▸ EXERCISE DESCRIPTION
Repeat exactly the lines from the line containing "You are a computer-use agent. The image" to the last line of the listing, including both.

|---|

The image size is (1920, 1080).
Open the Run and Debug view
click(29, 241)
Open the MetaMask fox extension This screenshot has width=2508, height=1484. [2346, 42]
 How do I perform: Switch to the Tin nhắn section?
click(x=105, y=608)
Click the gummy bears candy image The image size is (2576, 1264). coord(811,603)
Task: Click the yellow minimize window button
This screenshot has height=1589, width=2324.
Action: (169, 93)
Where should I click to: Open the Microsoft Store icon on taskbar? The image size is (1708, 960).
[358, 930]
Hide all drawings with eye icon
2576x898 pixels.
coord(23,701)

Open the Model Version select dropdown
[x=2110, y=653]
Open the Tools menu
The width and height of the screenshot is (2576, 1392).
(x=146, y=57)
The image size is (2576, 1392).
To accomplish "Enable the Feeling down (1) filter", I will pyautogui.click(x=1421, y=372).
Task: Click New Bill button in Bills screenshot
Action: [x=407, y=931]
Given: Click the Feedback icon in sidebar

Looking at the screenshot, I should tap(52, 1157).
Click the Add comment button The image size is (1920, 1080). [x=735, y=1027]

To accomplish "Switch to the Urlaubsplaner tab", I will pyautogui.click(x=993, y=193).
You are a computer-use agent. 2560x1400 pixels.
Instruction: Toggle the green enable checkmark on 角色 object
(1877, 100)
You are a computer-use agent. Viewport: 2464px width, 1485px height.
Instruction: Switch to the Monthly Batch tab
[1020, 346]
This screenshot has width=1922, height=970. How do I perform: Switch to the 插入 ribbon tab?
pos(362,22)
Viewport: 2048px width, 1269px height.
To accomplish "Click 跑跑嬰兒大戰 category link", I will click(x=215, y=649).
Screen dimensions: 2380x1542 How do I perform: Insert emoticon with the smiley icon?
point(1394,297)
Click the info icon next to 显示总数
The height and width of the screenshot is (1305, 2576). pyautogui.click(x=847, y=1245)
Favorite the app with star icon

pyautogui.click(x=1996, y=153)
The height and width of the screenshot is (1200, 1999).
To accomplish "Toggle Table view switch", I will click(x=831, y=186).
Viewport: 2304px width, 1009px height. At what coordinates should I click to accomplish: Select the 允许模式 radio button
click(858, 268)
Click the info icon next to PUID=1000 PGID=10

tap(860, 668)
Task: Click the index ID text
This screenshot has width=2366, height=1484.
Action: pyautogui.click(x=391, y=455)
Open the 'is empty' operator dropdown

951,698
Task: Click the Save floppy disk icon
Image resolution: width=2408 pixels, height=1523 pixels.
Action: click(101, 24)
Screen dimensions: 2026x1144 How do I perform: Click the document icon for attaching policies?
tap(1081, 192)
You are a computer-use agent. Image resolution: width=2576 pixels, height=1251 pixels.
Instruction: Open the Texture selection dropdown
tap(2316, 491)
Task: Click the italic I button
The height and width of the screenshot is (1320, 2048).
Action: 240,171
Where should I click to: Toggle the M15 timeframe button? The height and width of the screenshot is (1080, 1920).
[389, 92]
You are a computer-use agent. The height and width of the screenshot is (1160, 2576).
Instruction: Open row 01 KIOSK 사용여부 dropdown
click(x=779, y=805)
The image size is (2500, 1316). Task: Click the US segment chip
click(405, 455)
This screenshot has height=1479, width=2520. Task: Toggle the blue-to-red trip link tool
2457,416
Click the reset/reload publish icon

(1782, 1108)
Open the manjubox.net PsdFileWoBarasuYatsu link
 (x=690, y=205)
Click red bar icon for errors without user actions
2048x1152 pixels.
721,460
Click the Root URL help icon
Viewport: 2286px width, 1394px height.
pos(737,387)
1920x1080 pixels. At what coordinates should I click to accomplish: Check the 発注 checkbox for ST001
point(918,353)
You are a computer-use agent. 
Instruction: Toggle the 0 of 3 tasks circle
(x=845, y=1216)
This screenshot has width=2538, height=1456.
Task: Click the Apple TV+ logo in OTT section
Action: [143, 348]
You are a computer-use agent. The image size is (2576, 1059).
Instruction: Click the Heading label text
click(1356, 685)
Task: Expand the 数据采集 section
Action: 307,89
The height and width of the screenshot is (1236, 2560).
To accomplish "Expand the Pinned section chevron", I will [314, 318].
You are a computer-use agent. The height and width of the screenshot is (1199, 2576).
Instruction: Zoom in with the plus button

|---|

▸ SOLUTION FOR THIS EXERCISE
You are a computer-use agent. The image size is (2576, 1059).
Instruction: Click the Heading label text
click(1356, 685)
Task: Expand the 数据采集 section
Action: 307,89
The height and width of the screenshot is (1236, 2560).
To accomplish "Expand the Pinned section chevron", I will [314, 318].
You are a computer-use agent. The height and width of the screenshot is (1199, 2576).
Instruction: Zoom in with the plus button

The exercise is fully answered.